Review | Songlines

Music of the Honey Gatherers

Rating: ★★★★

View album and artist details

Album and Artist Details

Artist/band:

Paban Das Baul

Label:

World Music Network TUGCD1056

June/2010

Paban Das Baul is the foremost ambassador of Baul, the roots music from Indian Bengal and Bangladesh. Baul musicians sing of a vagabond lifestyle that disregards bourgeois conformities in being able to connect the individual to the divine through a vernacular spirituality. This is a philosophy expressed through a musical form and style in dynamic tension with South Asian classical music. While sharing the latter's rhythm cycles and melodic phrases, Baul music is more teasing and maverick. It stretches out, strips back and improvises while challenging the listener to embark on his or her own journey towards self-discovery.

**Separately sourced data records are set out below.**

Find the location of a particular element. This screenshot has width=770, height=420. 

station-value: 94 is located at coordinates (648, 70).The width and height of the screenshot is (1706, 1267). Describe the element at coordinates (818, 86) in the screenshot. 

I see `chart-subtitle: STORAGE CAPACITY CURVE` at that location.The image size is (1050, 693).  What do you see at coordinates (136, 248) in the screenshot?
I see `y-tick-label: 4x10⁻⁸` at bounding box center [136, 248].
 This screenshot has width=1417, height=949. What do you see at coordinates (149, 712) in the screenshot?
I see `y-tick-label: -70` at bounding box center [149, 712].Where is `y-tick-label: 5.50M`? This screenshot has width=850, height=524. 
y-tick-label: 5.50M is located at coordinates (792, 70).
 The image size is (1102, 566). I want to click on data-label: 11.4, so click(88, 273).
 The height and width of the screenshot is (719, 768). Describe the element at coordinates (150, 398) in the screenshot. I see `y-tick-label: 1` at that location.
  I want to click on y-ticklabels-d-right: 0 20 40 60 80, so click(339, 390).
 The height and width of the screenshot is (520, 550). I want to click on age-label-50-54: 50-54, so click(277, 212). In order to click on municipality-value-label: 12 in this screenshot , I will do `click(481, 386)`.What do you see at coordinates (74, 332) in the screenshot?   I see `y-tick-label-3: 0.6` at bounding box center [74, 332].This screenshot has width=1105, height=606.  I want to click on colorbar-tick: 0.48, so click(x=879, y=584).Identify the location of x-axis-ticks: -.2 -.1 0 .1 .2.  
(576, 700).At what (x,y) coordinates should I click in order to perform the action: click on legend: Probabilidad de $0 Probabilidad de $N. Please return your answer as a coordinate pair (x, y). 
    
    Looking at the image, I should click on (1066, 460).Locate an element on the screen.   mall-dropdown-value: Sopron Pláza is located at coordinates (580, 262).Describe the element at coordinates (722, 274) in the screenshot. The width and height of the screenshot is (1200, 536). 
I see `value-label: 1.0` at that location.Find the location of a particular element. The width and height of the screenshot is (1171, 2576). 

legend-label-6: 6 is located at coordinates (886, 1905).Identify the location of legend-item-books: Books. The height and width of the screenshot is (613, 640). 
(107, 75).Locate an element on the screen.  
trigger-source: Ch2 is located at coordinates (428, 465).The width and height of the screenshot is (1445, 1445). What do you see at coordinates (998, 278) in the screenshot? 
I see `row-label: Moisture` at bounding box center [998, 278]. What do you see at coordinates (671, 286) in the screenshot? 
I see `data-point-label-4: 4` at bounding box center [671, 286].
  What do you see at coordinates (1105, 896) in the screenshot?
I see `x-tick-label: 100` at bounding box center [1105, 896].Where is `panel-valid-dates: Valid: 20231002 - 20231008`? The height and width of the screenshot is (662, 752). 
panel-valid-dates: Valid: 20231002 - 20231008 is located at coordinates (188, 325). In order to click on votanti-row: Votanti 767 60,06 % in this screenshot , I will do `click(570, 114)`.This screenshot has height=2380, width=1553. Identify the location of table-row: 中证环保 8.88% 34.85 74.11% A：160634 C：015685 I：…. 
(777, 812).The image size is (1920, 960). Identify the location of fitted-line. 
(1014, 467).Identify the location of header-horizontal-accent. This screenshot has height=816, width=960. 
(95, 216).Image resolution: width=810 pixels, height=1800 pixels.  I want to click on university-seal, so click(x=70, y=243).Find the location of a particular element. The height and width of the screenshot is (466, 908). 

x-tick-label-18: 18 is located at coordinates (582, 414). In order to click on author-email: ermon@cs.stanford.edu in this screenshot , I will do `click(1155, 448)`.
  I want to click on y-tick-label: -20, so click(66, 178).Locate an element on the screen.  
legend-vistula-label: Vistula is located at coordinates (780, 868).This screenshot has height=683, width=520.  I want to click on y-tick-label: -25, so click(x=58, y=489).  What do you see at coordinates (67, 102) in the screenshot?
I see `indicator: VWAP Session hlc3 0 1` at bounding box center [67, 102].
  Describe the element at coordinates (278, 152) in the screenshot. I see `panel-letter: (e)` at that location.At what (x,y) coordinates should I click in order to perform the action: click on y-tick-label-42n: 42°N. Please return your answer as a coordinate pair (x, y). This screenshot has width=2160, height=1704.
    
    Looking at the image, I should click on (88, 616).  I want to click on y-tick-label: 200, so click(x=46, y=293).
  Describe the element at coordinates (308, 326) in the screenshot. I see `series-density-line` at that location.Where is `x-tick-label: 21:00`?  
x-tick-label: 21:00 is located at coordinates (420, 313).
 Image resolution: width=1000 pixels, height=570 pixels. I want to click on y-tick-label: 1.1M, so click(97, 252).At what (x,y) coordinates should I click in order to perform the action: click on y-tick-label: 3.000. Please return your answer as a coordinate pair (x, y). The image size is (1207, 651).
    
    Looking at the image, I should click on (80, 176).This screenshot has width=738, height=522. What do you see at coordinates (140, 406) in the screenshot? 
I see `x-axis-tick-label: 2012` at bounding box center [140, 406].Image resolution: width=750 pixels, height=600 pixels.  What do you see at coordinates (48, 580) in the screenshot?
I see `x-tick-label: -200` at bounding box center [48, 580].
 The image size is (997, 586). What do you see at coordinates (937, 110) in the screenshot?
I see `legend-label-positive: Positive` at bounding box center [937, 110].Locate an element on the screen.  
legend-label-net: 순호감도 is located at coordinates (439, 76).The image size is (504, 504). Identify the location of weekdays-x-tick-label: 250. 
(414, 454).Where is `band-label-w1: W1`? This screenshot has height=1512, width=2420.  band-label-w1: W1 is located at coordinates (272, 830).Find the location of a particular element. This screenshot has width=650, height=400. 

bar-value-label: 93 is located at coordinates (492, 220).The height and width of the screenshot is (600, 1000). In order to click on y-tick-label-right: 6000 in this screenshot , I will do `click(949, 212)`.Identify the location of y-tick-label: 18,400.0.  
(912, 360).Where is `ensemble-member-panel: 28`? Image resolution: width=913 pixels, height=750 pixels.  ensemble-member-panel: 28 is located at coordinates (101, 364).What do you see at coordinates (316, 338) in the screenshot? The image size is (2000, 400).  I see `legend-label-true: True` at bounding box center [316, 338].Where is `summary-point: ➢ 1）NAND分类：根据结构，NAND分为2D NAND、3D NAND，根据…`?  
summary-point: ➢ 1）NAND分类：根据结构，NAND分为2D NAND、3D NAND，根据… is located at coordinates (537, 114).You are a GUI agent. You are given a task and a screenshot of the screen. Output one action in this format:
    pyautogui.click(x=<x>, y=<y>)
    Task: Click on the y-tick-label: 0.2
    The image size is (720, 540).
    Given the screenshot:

This album, supported by informative but unfussy liner notes, successfully conveys that melding of spirituality and music. The ten songs, all traditional arrangements, are offered ‘unplugged’: it's a studied minimalism quite different from Paban Das’ earlier crossover experimentations as heard on Real Sugar, his Real World collaboration with Sam Mills. His voice soars and dips with a profound yet playful energy and mellow richness above meditative arrangements of Baul folk instruments such as the dubki (tambourine) and dotara (a five-stringed lute). Synergies across Indian folk musics are in evidence, with tracks using Rajasthani instruments and melodies from the Bengal-Bihar border. A tiny element of sameness creeps into the second half, but ‘Guru to Dayal’, with its syncopated and off-beat rhythms and minor tonalities, and the little gem, ‘Shobure Mewa Pholeyj really stand out. Reflecting Paban Das’ technical and vocal mastery, this high quality album tempers exuberance with an innate funkiness that characterises Baul music at its most effective.